The 3,200 hectare farm is part of Tenbosch estate, a R10 billion (£740 million) land-restitution project. It is made up of several farms handed back to four local communities who, since 1923, progressively lost their historic land.
Invaders, mirroring complaints in rural communities across the country, are angry over the few benefits they have seen from the much-heralded land transfer although the new owners made clear it would take several years to turn around land that although originally seized from locals, has been abandoned and neglected for years.
Agribusiness Umlimi, which controls the joint-venture farm management company Makhombo for the Lugedlane community, condemned the action as irresponsible and said that it compromised farming operations and jeopardised the ultimate flow of benefits to the community.
Fifteen years after the end of apartheid, land reform remains one of the country’s most sensitive issues. Government attempts to redress an imbalance that saw whites holding 83 per cent of all land, have largely failed, angering all sides.
Critics say the programme has simply contributed to destroying viable commercial farming sector by drastically reducing the amount of land available for commercial agriculture without bringing any benefit to rural communities.
“I would say that 95 per cent of land transferred under the scheme so far has simply resulted in once productive farms being turned over to subsistence farming,” Chris van Zyl, deputy general manager of the Transvaal Agricultural Union, told The Times.
He said the situation had not been helped because the new owners were frequently denied title deeds without which they found it difficult to raise the necessary investment. In addition, white farmers who are keen to sell sometimes have to wait more than two years to receive promised funds from the Government. In the meantime they make no investment on the land.

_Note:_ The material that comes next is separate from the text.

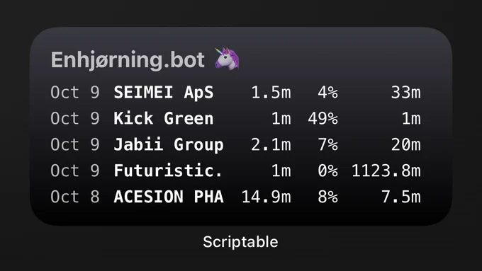Click the 2.1m amount for Jabii Group
Image resolution: width=482 pixels, height=271 pixels.
(271, 144)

The land bank that organises such purchases under the current “willing buyer, willing seller” scheme is bankrupt after successive corruption scandals.
“All this has led to a decrease in production and a crisis of food security,” Mr van Zyl added. “You can’t just take land away from one group and hand it to others and expect it to stay productive. The issue is far more complex. Unfortunately it is a very sensitive issue and needs to be handled with care but politicians take advantage of that and whip up expectations that cannot be met.” Emotions are running high in South Africa as the country is in the midst of the most closely contested election campaign since democracy in 1994. Opposition parties are highlighting the failure of the ruling ANC to deliver on previous pledges to end poverty and improve life for the black majority – 85 per cent of the population.
Land, land reform and agricultural production are some of the areas where the Government has failed most dramatically to the extent it recently warned black farmers that they risked losing the land again under a new “use it or lose it” policy.
Farm invasions stoke fears that South Africa could go the same way as Zimbabwe where a “fast-track” programme, aimed at meeting local people’s frustrations, saw white farmers losing their farms violently – without compensation – with disastrous consequences for the broader economy.
Richard Spoor, an attorney who acted for a group of concerned members of the Tenbosch beneficiary community, told the Business Day newspaper that the Tenbosch project was a shambles because certain of the new trustees had abused the trust of the community.
Through Makhombo, Umlimi has disbursed hundreds of thousands of pounds to the Lugedlane community in the past three years, but none of the income was passed on to the community, according to the group behind the “invasion”.